Text provided:

╔══

Some Speculations Regarding Value Systems for Hypothetical Powerful OpenCog AGIs
In a recent blog post, I have proposed two general theses regarding the future value systems of human-level and transhuman AGI systems: the Value Learning Thesis (VLT) and Value Evolution Thesis (VET). This post pursues the same train of thought further – attempting to make these ideas more concrete via speculating about how the VLT and VET might manifest themselves in the context of an advanced version of the OpenCog AGI platform.
In a recent blog post, I have proposed two general theses regarding the future value systems of human-level and transhuman AGI systems: the Value Learning Thesis (VLT) and Value Evolution Thesis (VET). This post pursues the same train of thought further – attempting to make these ideas more concrete via speculating about how the VLT and VET might manifest themselves in the context of an advanced version of the OpenCog AGI platform.
Currently OpenCog comprises a comprehensive design plus a
partial implementation, and it cannot be known with certainty how functional a
fully implemented version of the system will be. The OpenCog project is ongoing and the
system becomes more functional each year.

╚══

Tasks:
1. Answer these questions from the post on value systems for OpenCog AGIs, one line each:
(a) What two theses did an earlier blog post propose?
(b) What does OpenCog currently comprise?
(c) What happens to the system each year?
2. Write out the stretch of the OpenCog post from "Currently OpenCog comprises" through "functional each year.".

Entries supplied:
╔══

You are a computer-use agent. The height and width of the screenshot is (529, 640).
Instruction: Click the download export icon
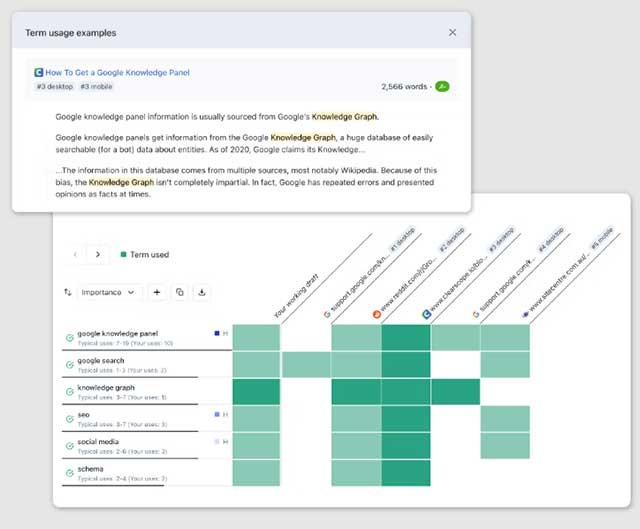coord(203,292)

╚══
╔══

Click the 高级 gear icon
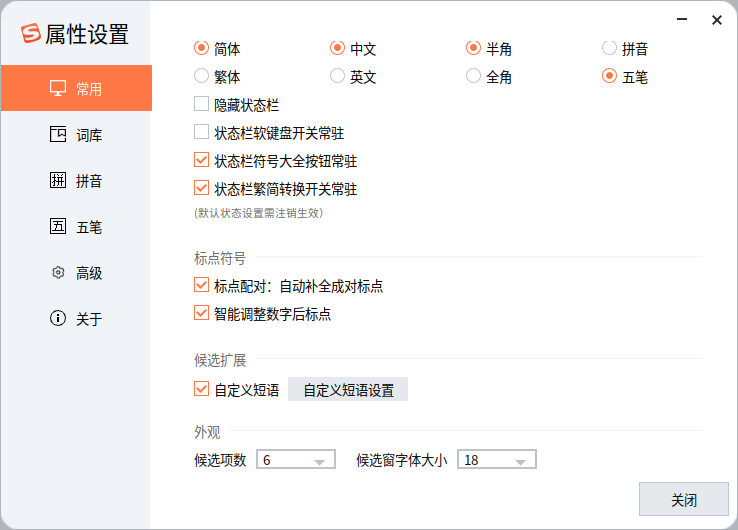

╚══

Answers by task:
1.
(a) The Value Learning Thesis (VLT) and the Value Evolution Thesis (VET).
(b) A comprehensive design plus a partial implementation.
(c) It becomes more functional.

2.
Currently OpenCog comprises a comprehensive design plus a
partial implementation, and it cannot be known with certainty how functional a
fully implemented version of the system will be. The OpenCog project is ongoing and the
system becomes more functional each year.